Protestwelle im Iran: Aktivisten legen neue Opferzahlen vor

dpa/rtr | Bei den Massenprotesten im Iran könnten deutlich mehr Menschen getötet worden sein als bislang bekannt. Das Menschenrechtsnetzwerk HRANA mit Sitz in den USA meldete nach eigenen Angaben 5.137 bestätigte Todesopfer. Zusätzlich prüft HRANA 12.904 weitere Fälle. Außerdem sollen mindestens 7.402 Menschen schwer verletzt worden sein.

Die Aktivisten weisen darauf hin, dass die Auswertung und Überprüfung von Todeszahlen Zeit in Anspruch nehmen. Seit drei Wochen gebe es Internetabschaltungen und -störungen. Das genaue Ausmaß der Gewalt sei deshalb noch unklar.

Nach offizieller Darstellung gab es bei den Aufständen 3.117 Tote. Mehr als 2.400 Menschen seien bei „terroristischen Aktivitäten“ ums Leben gekommen, behauptete der iranische Botschafter in Genf. Die iranische Regierung macht die Erzfeinde Israel und USA für die vielen Toten verantwortlich. Unabhängige Belege legten die iranischen Behörden nicht vor.

Die Proteste waren Ende Dezember ausgebrochen. Ausgelöst durch die schwere Wirtschaftskrise im Land, gingen zunächst Händler auf die Straßen. Vor gut zwei Wochen kam es in den Metropolen am 8. und 9. Januar dann zu Massenprotesten, die brutal niedergeschlagen wurden.

Sorge vor einem Krieg

Ranghohe iranische Militärs haben laut dem Staatssender PressTV die USA vor einem Angriff gewarnt. Der stellvertretende Kommandeur der Islamischen Revolutionsgarden (IRGC), General Mohammad Karami, erklärte demnach: „Die Reaktion des Irans wird die Feinde jede Abenteuerlust bereuen lassen.“

Brigadegeneral Seyyed Majid Mousavi, Kommandeur der Luft- und Raumfahrtabteilung der Revolutionsgarden, drohte demnach mit einer „entschlossenen Reaktion“. Er erklärte: „Trump redet viel, aber er sollte sich sicher sein, dass er seine Antwort auf dem Schlachtfeld erhalten wird.“

Die Militärs reagierten auf Äußerungen von US-Präsident Donald Trump am Donnerstag. Trump hatte angekündigt, eine „riesige Flotte“ sei auf dem Weg in die Gewässer nahe dem Iran.

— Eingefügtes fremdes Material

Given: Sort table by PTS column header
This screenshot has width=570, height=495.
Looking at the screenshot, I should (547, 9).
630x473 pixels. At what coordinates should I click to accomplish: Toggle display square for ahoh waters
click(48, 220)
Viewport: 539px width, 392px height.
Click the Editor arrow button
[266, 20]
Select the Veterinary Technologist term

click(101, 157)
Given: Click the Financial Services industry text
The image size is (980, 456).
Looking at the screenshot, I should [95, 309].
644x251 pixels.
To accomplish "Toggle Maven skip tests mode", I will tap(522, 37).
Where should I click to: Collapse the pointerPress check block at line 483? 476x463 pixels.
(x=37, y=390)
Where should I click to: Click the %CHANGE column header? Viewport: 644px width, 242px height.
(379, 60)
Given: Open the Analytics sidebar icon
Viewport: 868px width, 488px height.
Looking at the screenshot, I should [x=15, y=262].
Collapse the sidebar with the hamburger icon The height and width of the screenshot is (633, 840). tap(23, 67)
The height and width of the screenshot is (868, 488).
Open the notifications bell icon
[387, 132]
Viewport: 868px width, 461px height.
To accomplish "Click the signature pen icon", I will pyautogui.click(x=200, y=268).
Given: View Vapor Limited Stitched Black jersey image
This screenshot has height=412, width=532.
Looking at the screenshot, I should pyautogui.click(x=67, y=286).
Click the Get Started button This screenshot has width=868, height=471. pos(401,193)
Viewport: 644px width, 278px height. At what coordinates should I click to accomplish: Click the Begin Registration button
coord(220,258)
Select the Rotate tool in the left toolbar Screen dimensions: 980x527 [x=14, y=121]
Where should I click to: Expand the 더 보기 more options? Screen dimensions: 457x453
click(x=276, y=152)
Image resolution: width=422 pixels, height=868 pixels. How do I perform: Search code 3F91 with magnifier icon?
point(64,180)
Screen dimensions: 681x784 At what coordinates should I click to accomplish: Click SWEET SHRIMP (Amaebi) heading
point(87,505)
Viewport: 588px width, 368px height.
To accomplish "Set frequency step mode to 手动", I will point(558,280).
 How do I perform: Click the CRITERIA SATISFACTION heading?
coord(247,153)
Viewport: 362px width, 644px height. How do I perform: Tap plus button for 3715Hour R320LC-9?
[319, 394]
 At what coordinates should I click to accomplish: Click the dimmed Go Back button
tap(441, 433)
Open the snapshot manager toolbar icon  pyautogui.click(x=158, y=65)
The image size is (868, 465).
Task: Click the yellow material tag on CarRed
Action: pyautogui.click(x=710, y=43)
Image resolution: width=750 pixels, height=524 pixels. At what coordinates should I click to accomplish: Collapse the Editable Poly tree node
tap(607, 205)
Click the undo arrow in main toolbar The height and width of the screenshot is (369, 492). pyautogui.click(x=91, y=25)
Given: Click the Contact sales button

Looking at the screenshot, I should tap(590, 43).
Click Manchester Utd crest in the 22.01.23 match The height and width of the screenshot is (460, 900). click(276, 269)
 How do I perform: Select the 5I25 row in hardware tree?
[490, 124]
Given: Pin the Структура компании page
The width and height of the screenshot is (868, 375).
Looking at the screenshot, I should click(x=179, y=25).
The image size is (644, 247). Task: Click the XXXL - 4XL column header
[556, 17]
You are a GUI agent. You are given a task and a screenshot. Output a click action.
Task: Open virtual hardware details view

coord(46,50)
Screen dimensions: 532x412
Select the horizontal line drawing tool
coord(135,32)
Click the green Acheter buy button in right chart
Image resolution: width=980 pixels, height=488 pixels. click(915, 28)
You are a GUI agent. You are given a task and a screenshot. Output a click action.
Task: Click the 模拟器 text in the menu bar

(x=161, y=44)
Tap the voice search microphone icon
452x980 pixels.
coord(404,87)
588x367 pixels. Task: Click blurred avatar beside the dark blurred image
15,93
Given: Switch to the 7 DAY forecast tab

Irans Präsident Massud Peseschkian hatte bereits am vergangenen Sonntag den USA mit einem „umfassenden Krieg“ gedroht, falls sie den obersten Führer, Ajatollah Ali Chamenei, angreifen sollten.

Inzwischen meidet die ⁠niederländische ‍Fluggesellschaft KLM wegen der ⁠wachsenden Spannungen bis auf Weiteres weite Teile des Nahen Ostens. Aus Vorsicht werde der Luftraum über dem Iran, dem Irak und Israel sowie ⁠über mehreren Golfstaaten nicht mehr genutzt, teilt die Tochter ⁠von Air France-KLM mit. Ziele wie Dubai, Riad, Dammam ‍und ⁠Tel Aviv würden ‌vorerst nicht mehr angeflogen.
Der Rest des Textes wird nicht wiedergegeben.